**Vorliegender Text:**
Text: Christian Pack Storytelling: Franziska Schäfer
Es ist eine fränkische Erfolgsstory und eine inspirierende Geschichte über den beharrlichen Mut eines jungen Unternehmerehepaares: Gestartet in den 70er-Jahren in einem Keller in der Bamberger Luitpoldstraße, planten und verwirklichten Rosalinde und Karlheinz Ertl Jahre später das Ertl-Einkaufszentrum vor den Toren Bambergs.
Das Shopping-Center in Hallstadt zieht auch heute noch viele Menschen aus der Region an und wird weiterhin von der Familie geführt - eine seltene und zugleich besondere Kombination in der heutigen Zeit. Ein Rückblick.
1954 eröffnet der Bamberger Karlheinz Ertl im Alter von nur 17 Jahren in Weichendorf (Landkreis Bamberg) sein erstes Lebensmittelgeschäft. Zwei Jahre später folgt die erste Filiale in der Schildstraße in Bamberg.

**Gegebene Angaben:**

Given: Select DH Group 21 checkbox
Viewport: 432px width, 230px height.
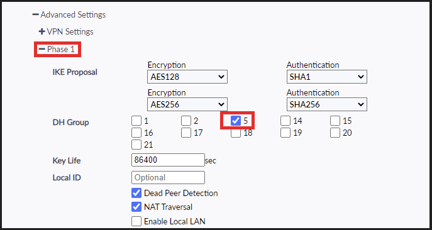Looking at the screenshot, I should 136,145.
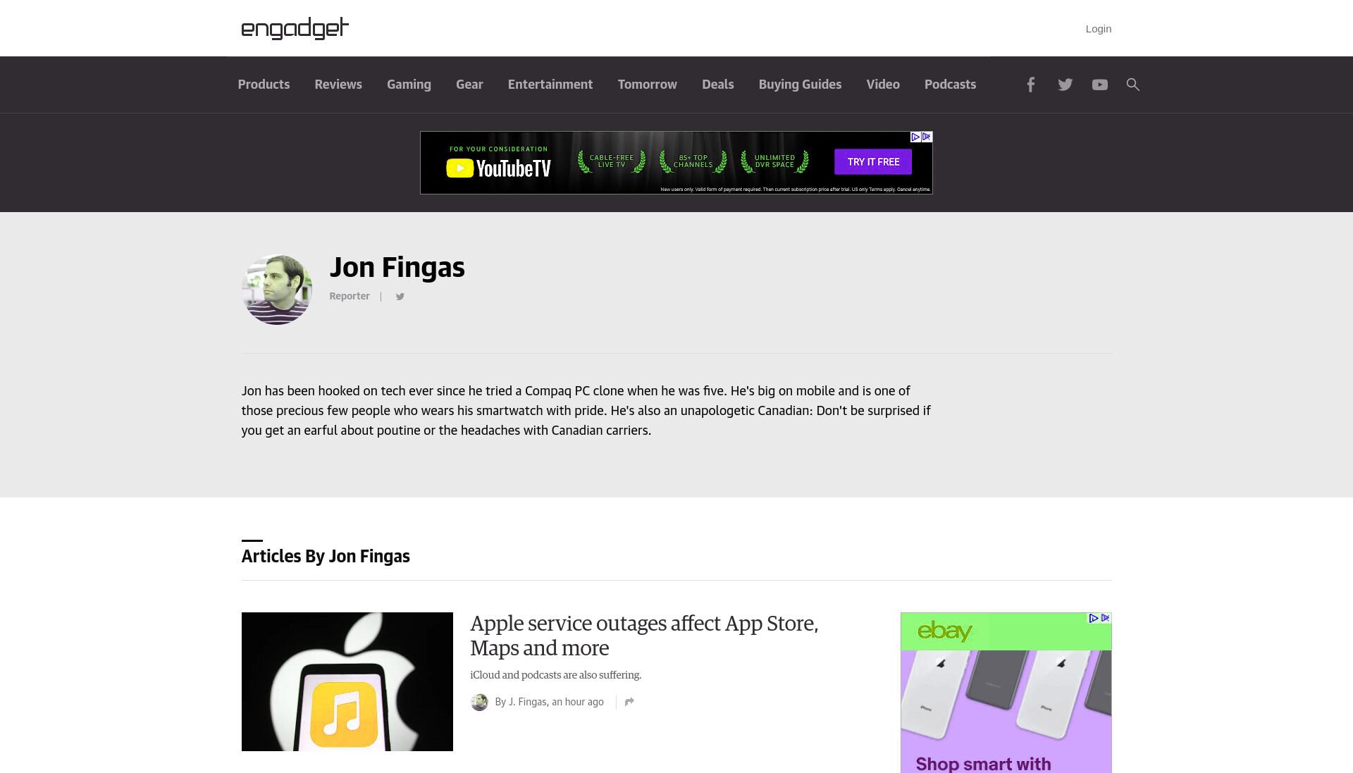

**Aufgaben:**
**a)** In welchem Alter eröffnete Karlheinz Ertl laut dem Text über das Ertl-Einkaufszentrum sein erstes Lebensmittelgeschäft?
**b)** Entnimm dem Text über das Ertl-Einkaufszentrum wortgetreu die Stelle zwischen „Text: Christian Pack“ und „Schildstraße in Bamberg.“, beide eingeschlossen.

**Lösungen:**
**a)** Im Alter von 17 Jahren.

**b)**
Text: Christian Pack Storytelling: Franziska Schäfer
Es ist eine fränkische Erfolgsstory und eine inspirierende Geschichte über den beharrlichen Mut eines jungen Unternehmerehepaares: Gestartet in den 70er-Jahren in einem Keller in der Bamberger Luitpoldstraße, planten und verwirklichten Rosalinde und Karlheinz Ertl Jahre später das Ertl-Einkaufszentrum vor den Toren Bambergs.
Das Shopping-Center in Hallstadt zieht auch heute noch viele Menschen aus der Region an und wird weiterhin von der Familie geführt - eine seltene und zugleich besondere Kombination in der heutigen Zeit. Ein Rückblick.
1954 eröffnet der Bamberger Karlheinz Ertl im Alter von nur 17 Jahren in Weichendorf (Landkreis Bamberg) sein erstes Lebensmittelgeschäft. Zwei Jahre später folgt die erste Filiale in der Schildstraße in Bamberg.